土葬
概要
編集土葬は埋葬の方法のうち、遺体を地中に埋める方法である。直接地中に埋める方法と、棺や棺桶に入れてから地中に埋める方法がある。
最も古い土葬としてネアンデルタール人によるものが知られており、土葬は極めて古い起源を持つ埋葬形態である。
日本の土葬
編集『日本書紀』大化2年三月条(646年)の「大化薄葬令」(『日本書紀』では、「葬は蔵(かく)すなり、人の見ること得ざらんことを欲す」という『礼記』檀弓上に基づく『三国志』魏書「文帝紀」(黄初3年(222年)条)の記述を引用している。
江戸時代には、儒教の普及で廃仏主義から会津藩藩主の保科正之、水戸藩主の徳川光圀や斉昭、土佐藩家老の野中兼山などは儒葬を奨励し、火葬を禁止して土葬に変える藩があった[2]。尚、土佐藩はその後、罪人を火葬し、常人は土葬する方式を用いている[3]。
明治政府は仏教での葬法としての火葬に反対した神道派の主張を受け入れ、1873年(明治6年)7月18日太政官布告による火葬禁止令を出した。準備として、大規模な土葬用の東京府営の霊園を港区の府立青山霊園「神葬墓地」として、火葬禁止の太政官布告前に設立され、さらに雑司ヶ谷霊園、谷中霊園が造成された。これらには明治初期の土葬墓が残るが、1区画でかなり広い[4]。
一方で、仏教側や東京府では火葬場も加わった反対建白書の提出が相次いだ。また、衛生面からも火葬が好ましいとの意見が出たり、都市部での土葬用の土地が不足する問題もあったため、約2年後の1875年(明治8年)5月23日に火葬禁止令を解除した。同時に、近代的な火葬場設置の基準が定められ、コレラなど指定伝染病患者の土葬が禁止され、違反した土葬墓は3年間改葬を禁止した[2]。1918年(大正7年)には、全国の火葬場数が統計開始以来最高の37,522か所になり、重油使用や設備も改善し、火葬率は増加して1935年(昭和10年)には全国の火葬率が50パーセントを超え、土葬は半数以下へと減っていった[4]。
日本における土葬の具体的な方法や風習などは、地方によって様々である。棺桶の形態としては、文字通り「桶」に入れる地方もあれば、平棺(長方形の棺)に入れる地方もある。また、棺のことを「がん箱」と呼ぶところもある。棺桶は親族や近隣住民によって、墓まで担いで運ばれる。担ぎ手の役になるものは予め決められているが、地域によっては身内に妊婦がいる者は生まれてくる子に縁起が悪いと言われ、役を免除されることもあった。銭撒きと言われる、庭や墓穴に硬貨を撒く風習もあった。
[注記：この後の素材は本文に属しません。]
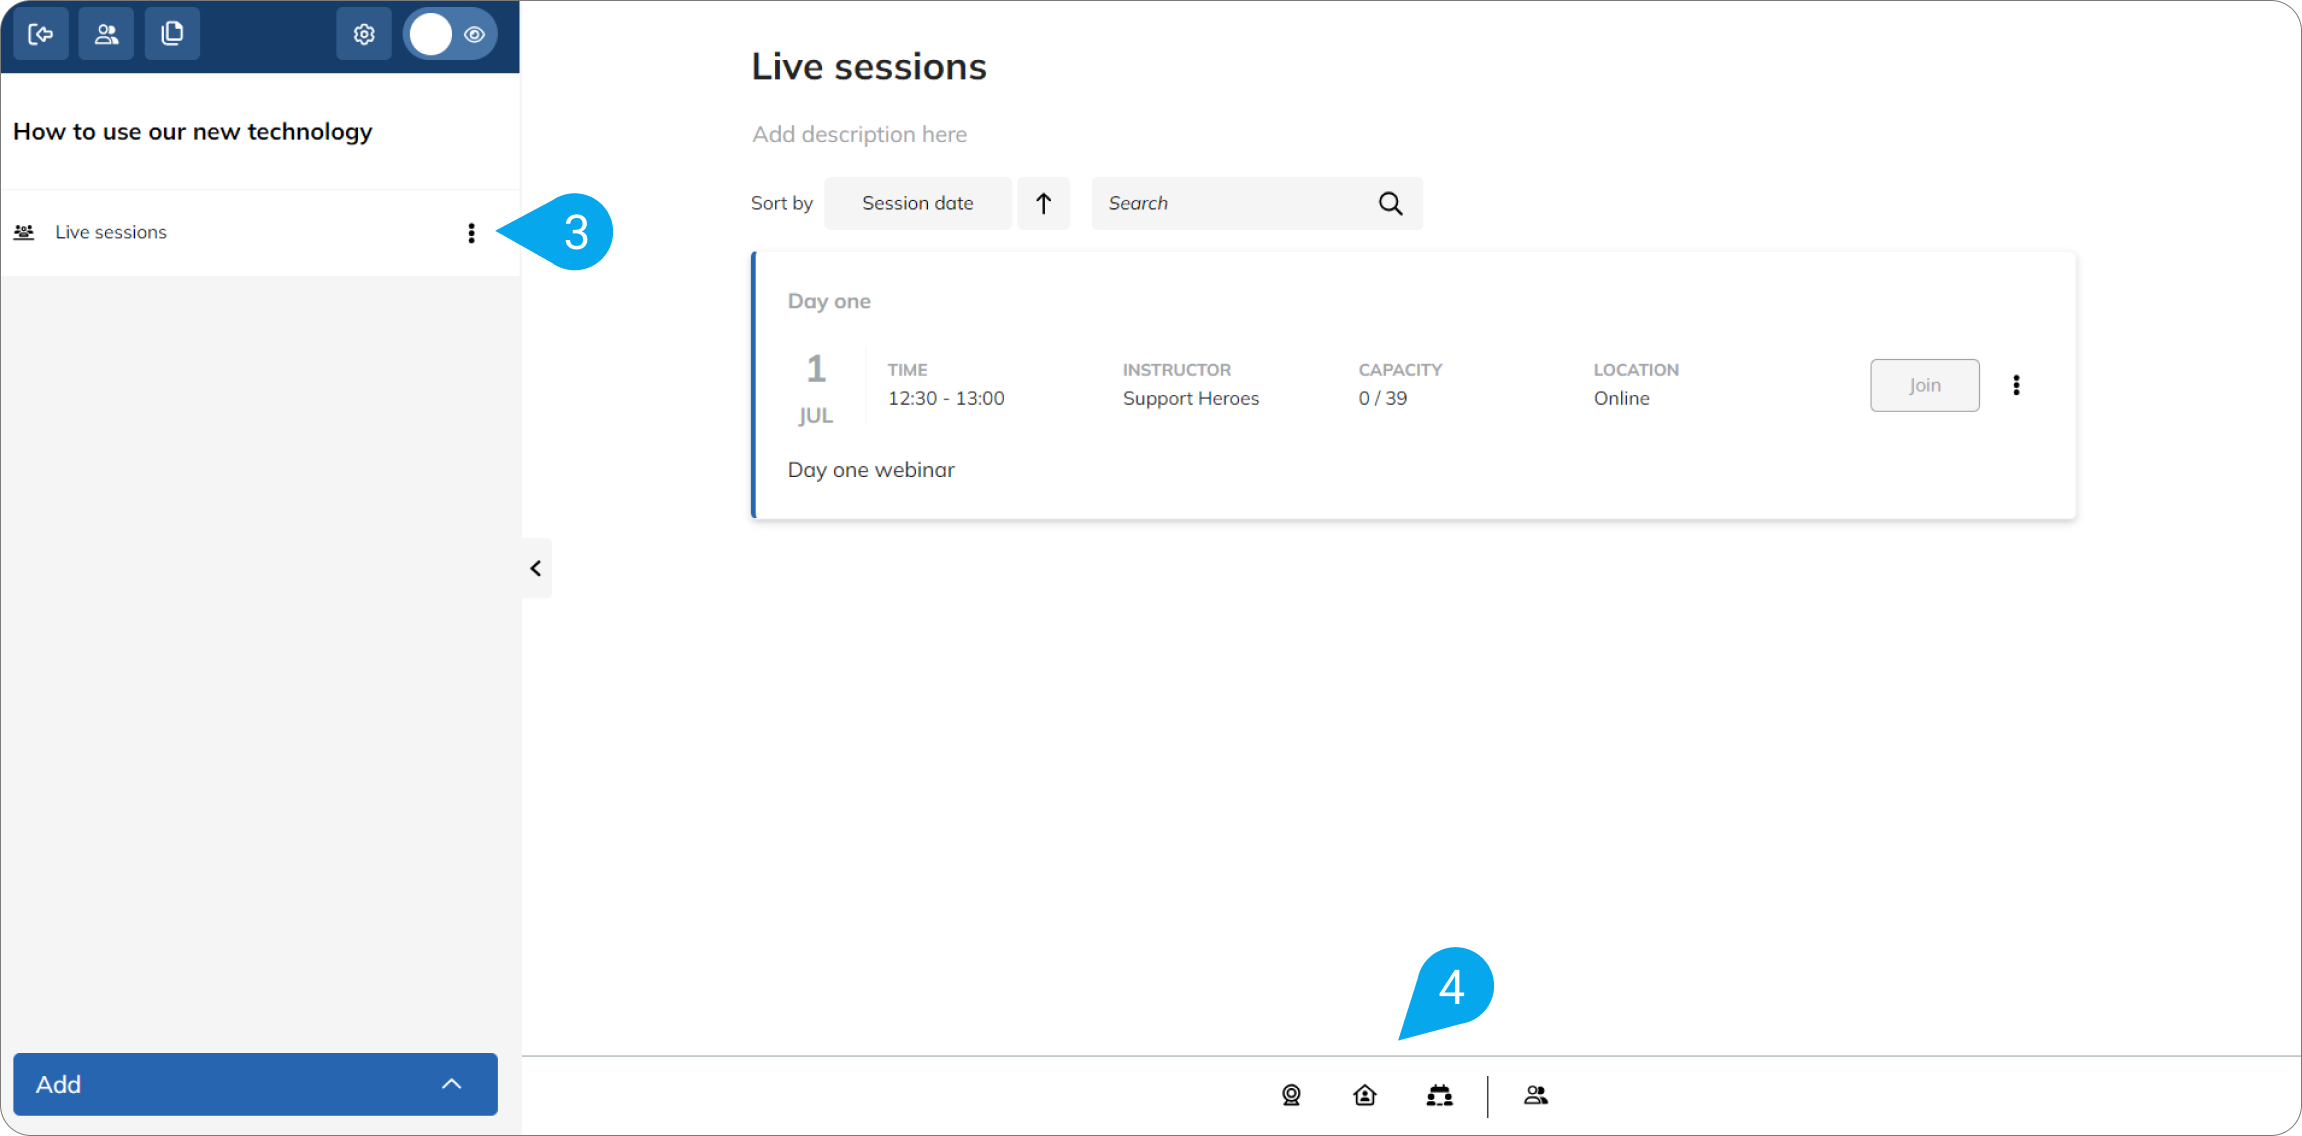
Task: Open the Live sessions overflow menu
Action: click(x=471, y=232)
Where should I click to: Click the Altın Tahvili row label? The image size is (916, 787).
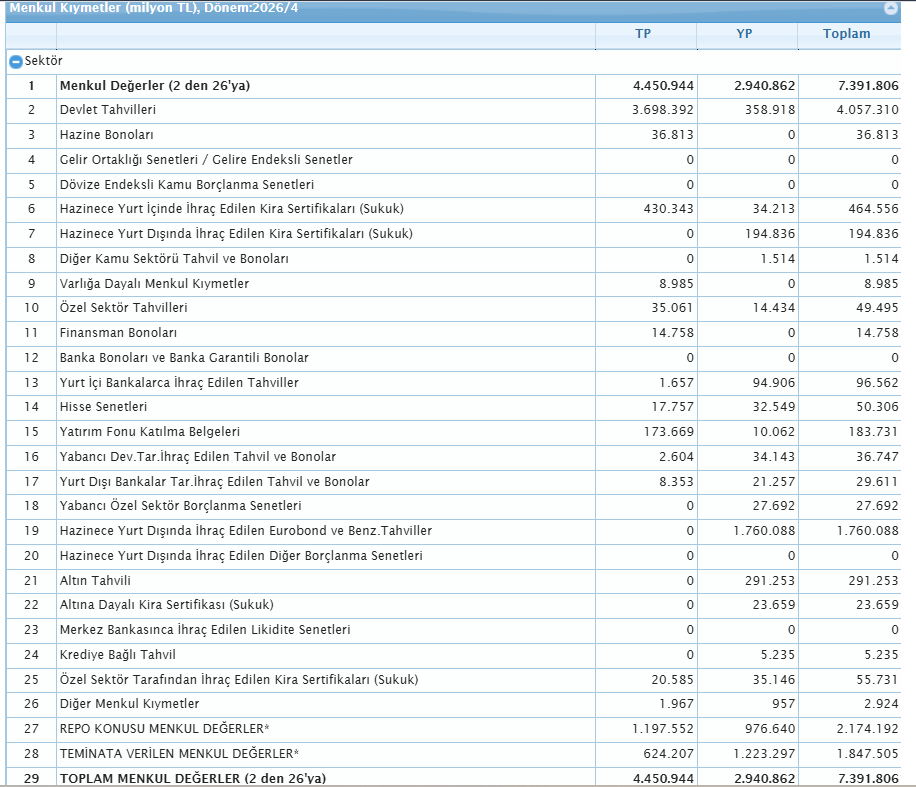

遺体の入れ方は、膝を抱えるように入れる普通の埋葬法だけではなく、頭を下にしたり、骨を折ったりして埋めるやり方もあった。これらは死者が生き返らないようにするための呪術的な意味合いを持つ。同様に、墓石にも土葬にした死者が生き返って迷い出てこないようにとの意味が込められていた。なお墓穴周囲には、野犬や猿、カラスその他の野生生物の掘削を防ぐために「犬よけ」と称して竹や樹木の枝を立て廻す風習もあった。埋葬から何年かのちに、墓を掘り起こし、骨を骨壷に入れたりするところもある。
「墓地、埋葬等に関する法律」では火葬も土葬も平等に扱われているが、東京都や大阪府、名古屋市、長崎市など、条例(東京の場合は「墓地等の構造設備及び管理の基準等に関する条例施行規則」、長崎市は「墓地、埋葬等に関する法律施行細則」)によって土葬を禁じている自治体がある。ただし、感染症の病原体に汚染された、またはその疑いがある場合などは別途制限がある(「感染症の予防及び感染症の患者に対する医療に関する法律」第30条)。なお、条例制定をしていないその他の自治体の大半も墓地の管理規則で制限して、火葬が9割である。土葬は、京都府、奈良県、和歌山県、山梨県、岐阜県、茨城県、宮城県、栃木県、鳥取県、高知県、北海道の一部の地域で行われている。これらの地域以外に、僻地、離島でも土葬を風習としている地域がある[5]。許可を出している奈良県などの自治体の許可基準としては「地下水などの飲用水に影響しない」「住民感情に配慮」「永代にわたり管理できる」等が定められている[6]。天皇、皇族に関しては1617年に崩御した後陽成天皇以降は土葬で、陵(墓)が築かれ埋葬されていた。だが、皇后を除く皇族は、1953年(昭和28年)に薨去した秩父宮雍仁親王以降、本人の希望で火葬される例が増えていた。2013年(平成25年)11月14日、宮内庁は天皇や皇后が崩御した際の埋葬方法を、天皇明仁および皇后美智子(いずれも当時)の意向により旧来の土葬から火葬に変更する方針だと発表した[7]。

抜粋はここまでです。